- DOCUMENT EXCERPT:

[Premium-Rx] The late Jack Kilby

Albert P. Belle Isle belleisl at CerberusSystems.com
Sat Jun 25 09:59:28 EDT 2005


Jack Kilby was, indeed, a great engineer who made many seminal 
contributions to electronics (and to TI's patent portfolio).

However, the technology underlying the integrated circuit revolution and 
Gordon Moore's eponymous "law" wasn't among them.

Kilby demonstrated that it was possible to use wires to interconnect 
discrete transistors and resistors on a substrate and make a uselul 
higher-level function whose sale might increase the use of transistors (and 
TI's customer base).

This was more analogous to today's hybrid integrated circuits than to the 
monolithic integrated circuits whose relentless transistor density 
increases have so dramatically changed our world.

The late Bob Noyce invented the concept of using Silicon's native oxide 
with photolithographic patterning. (The lack of a native oxide is what has 
prevented higher electron mobility substrates like GaAs from challenging 
the economics of Silicon.)

- WHAT THIS EXERCISE ASKS:
a) List every person named in the post about Jack Kilby, including its sender.
b) Quote the post about Jack Kilby from "Jack Kilby was, indeed, a" up to and including "changed our world.".

- EXTRACTED RECORDS:

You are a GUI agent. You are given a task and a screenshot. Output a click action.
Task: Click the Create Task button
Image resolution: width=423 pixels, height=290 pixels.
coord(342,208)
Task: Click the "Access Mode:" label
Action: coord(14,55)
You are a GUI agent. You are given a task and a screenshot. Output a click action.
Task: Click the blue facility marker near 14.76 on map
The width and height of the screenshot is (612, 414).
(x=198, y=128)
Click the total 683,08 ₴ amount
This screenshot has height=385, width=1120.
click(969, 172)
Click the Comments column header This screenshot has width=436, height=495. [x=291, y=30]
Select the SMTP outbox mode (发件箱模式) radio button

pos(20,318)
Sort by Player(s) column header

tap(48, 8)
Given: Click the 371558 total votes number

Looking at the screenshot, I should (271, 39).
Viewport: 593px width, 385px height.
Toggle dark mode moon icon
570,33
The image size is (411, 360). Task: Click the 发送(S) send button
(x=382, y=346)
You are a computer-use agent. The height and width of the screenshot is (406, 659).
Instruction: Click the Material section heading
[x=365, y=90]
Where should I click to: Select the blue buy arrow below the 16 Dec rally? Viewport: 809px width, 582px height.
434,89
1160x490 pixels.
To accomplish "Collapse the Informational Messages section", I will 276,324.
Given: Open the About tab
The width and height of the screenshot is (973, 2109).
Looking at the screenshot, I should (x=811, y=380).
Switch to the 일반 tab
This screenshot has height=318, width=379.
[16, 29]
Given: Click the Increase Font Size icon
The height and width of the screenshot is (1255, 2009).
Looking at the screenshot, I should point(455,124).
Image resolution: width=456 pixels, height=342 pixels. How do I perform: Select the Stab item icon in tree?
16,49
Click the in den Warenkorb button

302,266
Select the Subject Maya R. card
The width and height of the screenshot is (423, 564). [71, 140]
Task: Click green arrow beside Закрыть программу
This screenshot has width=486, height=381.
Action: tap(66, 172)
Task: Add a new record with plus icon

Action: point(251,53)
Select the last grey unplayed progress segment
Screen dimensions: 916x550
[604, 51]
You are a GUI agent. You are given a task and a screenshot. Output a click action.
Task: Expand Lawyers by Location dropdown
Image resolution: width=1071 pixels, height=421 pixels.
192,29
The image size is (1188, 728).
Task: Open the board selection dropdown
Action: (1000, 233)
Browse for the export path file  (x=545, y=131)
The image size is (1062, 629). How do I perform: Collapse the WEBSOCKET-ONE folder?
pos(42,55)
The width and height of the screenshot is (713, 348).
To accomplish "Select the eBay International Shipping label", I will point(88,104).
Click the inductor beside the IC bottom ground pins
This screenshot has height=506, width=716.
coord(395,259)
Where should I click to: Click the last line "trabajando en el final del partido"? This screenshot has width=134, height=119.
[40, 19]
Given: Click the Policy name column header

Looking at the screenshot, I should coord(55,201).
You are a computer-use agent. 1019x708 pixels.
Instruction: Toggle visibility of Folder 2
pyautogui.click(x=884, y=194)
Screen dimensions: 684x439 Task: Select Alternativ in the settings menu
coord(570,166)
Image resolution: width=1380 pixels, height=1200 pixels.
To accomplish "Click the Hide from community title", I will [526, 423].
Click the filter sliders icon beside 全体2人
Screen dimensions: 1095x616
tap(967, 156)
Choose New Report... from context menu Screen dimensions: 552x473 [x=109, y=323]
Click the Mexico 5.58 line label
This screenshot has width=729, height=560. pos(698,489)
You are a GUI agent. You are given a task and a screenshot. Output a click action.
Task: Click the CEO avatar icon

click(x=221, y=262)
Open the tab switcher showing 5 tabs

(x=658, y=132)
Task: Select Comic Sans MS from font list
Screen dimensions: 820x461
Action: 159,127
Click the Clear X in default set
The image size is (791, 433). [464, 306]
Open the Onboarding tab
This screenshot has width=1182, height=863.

- ANSWERS:
a)
Jack Kilby
Albert P. Belle Isle
Gordon Moore
Bob Noyce

b)
Jack Kilby was, indeed, a great engineer who made many seminal 
contributions to electronics (and to TI's patent portfolio).

However, the technology underlying the integrated circuit revolution and 
Gordon Moore's eponymous "law" wasn't among them.

Kilby demonstrated that it was possible to use wires to interconnect 
discrete transistors and resistors on a substrate and make a uselul 
higher-level function whose sale might increase the use of transistors (and 
TI's customer base).

This was more analogous to today's hybrid integrated circuits than to the 
monolithic integrated circuits whose relentless transistor density 
increases have so dramatically changed our world.